• **Problem description**: Quote the items word for word, from the very first line through the line that contains "coordinates (84, 292).".
━━━ Extracted information ━━━
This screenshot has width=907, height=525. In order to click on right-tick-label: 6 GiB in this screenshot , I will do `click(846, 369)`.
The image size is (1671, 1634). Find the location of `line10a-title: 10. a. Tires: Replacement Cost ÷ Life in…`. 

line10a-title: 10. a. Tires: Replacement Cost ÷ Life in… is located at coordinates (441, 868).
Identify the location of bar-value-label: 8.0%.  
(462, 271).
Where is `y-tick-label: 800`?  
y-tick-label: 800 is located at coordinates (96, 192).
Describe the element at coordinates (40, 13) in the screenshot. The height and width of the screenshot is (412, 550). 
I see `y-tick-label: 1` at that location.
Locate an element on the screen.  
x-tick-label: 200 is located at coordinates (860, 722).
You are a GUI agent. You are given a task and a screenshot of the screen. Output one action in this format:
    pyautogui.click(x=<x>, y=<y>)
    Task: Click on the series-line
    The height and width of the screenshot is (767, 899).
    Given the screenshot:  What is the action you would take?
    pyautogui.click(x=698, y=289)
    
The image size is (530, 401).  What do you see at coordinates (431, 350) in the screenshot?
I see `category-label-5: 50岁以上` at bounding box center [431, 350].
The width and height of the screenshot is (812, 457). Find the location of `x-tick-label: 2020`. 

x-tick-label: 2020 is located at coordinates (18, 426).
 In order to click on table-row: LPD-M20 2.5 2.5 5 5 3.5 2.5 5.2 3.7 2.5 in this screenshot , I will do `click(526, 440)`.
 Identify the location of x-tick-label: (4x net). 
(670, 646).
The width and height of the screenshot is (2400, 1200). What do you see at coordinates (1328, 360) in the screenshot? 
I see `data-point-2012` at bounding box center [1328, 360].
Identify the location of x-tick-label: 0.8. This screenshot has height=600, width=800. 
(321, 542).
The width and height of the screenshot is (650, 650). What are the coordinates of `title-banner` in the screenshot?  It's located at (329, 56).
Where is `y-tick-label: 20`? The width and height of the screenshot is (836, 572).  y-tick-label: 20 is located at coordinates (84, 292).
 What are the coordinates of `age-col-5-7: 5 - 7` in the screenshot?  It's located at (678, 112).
━━━
• **Response box**:
This screenshot has width=907, height=525. In order to click on right-tick-label: 6 GiB in this screenshot , I will do `click(846, 369)`.
The image size is (1671, 1634). Find the location of `line10a-title: 10. a. Tires: Replacement Cost ÷ Life in…`. 

line10a-title: 10. a. Tires: Replacement Cost ÷ Life in… is located at coordinates (441, 868).
Identify the location of bar-value-label: 8.0%.  
(462, 271).
Where is `y-tick-label: 800`?  
y-tick-label: 800 is located at coordinates (96, 192).
Describe the element at coordinates (40, 13) in the screenshot. The height and width of the screenshot is (412, 550). 
I see `y-tick-label: 1` at that location.
Locate an element on the screen.  
x-tick-label: 200 is located at coordinates (860, 722).
You are a GUI agent. You are given a task and a screenshot of the screen. Output one action in this format:
    pyautogui.click(x=<x>, y=<y>)
    Task: Click on the series-line
    The height and width of the screenshot is (767, 899).
    Given the screenshot:  What is the action you would take?
    pyautogui.click(x=698, y=289)
    
The image size is (530, 401).  What do you see at coordinates (431, 350) in the screenshot?
I see `category-label-5: 50岁以上` at bounding box center [431, 350].
The width and height of the screenshot is (812, 457). Find the location of `x-tick-label: 2020`. 

x-tick-label: 2020 is located at coordinates (18, 426).
 In order to click on table-row: LPD-M20 2.5 2.5 5 5 3.5 2.5 5.2 3.7 2.5 in this screenshot , I will do `click(526, 440)`.
 Identify the location of x-tick-label: (4x net). 
(670, 646).
The width and height of the screenshot is (2400, 1200). What do you see at coordinates (1328, 360) in the screenshot? 
I see `data-point-2012` at bounding box center [1328, 360].
Identify the location of x-tick-label: 0.8. This screenshot has height=600, width=800. 
(321, 542).
The width and height of the screenshot is (650, 650). What are the coordinates of `title-banner` in the screenshot?  It's located at (329, 56).
Where is `y-tick-label: 20`? The width and height of the screenshot is (836, 572).  y-tick-label: 20 is located at coordinates (84, 292).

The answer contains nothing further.